Stored items from a collection
Segment Open

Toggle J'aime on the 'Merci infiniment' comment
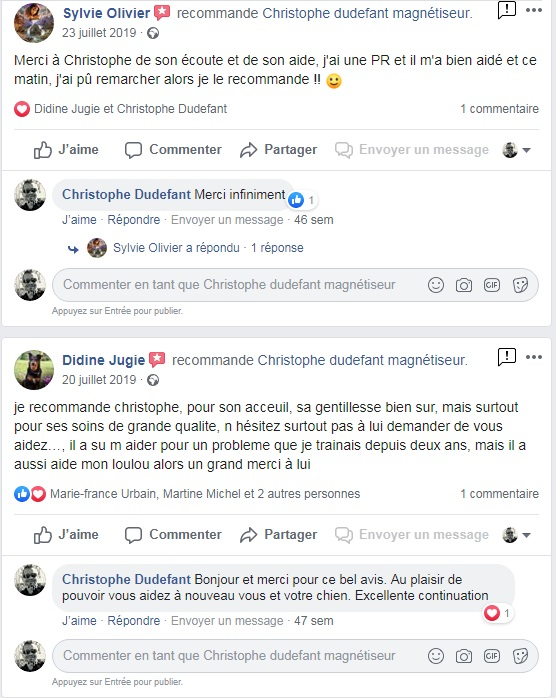556x698 pixels. [x=79, y=220]
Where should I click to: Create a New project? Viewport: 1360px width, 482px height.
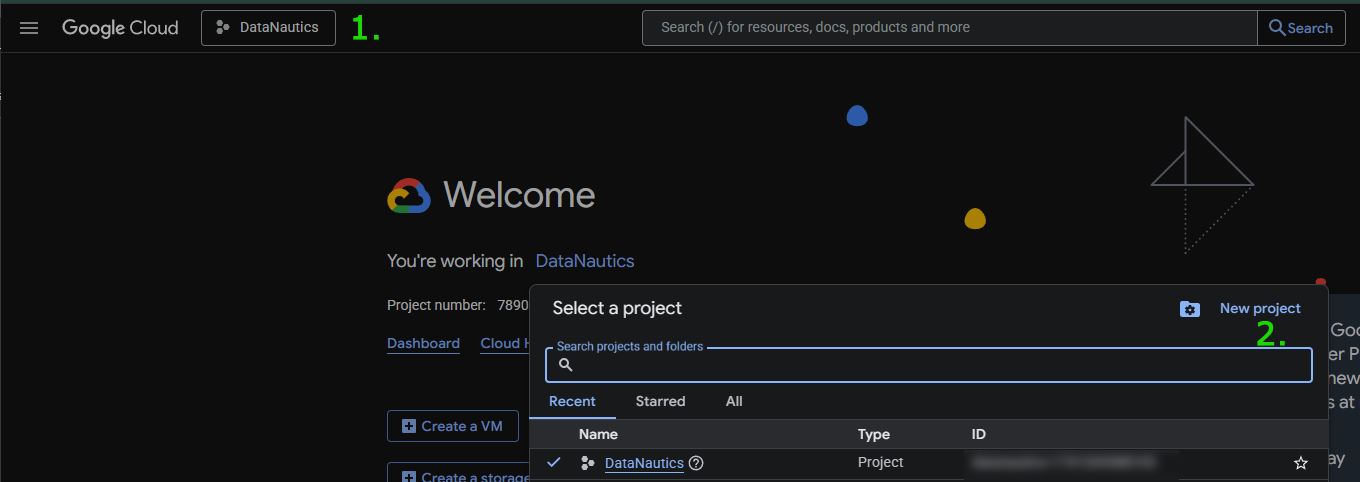(1260, 309)
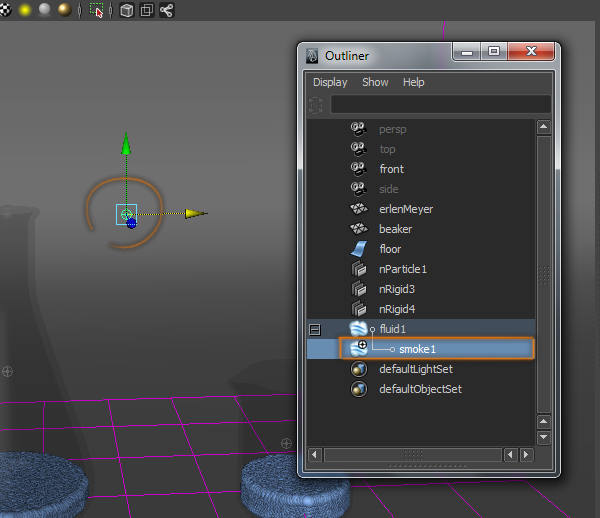Click the checkered sphere icon in toolbar
Screen dimensions: 600x518
coord(5,10)
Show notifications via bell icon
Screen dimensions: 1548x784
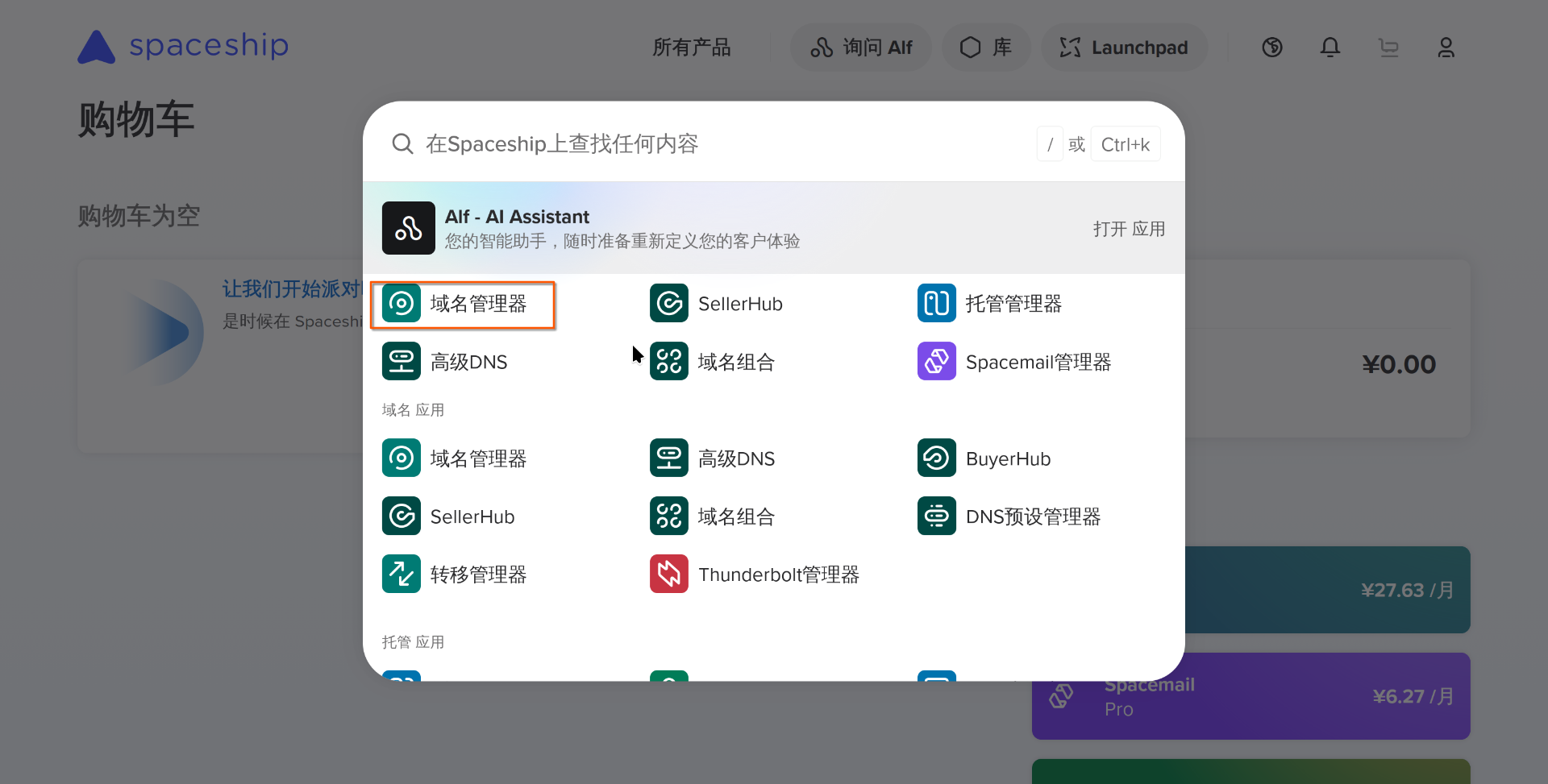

Segment Closed

ABOUT THIS EXERCISE
Take the lines from the one holding "Show notifications via bell icon" through the final line of the records above and output them exactly, both ends included, excluding pictures.

TASK OUTPUT
Show notifications via bell icon
Screen dimensions: 1548x784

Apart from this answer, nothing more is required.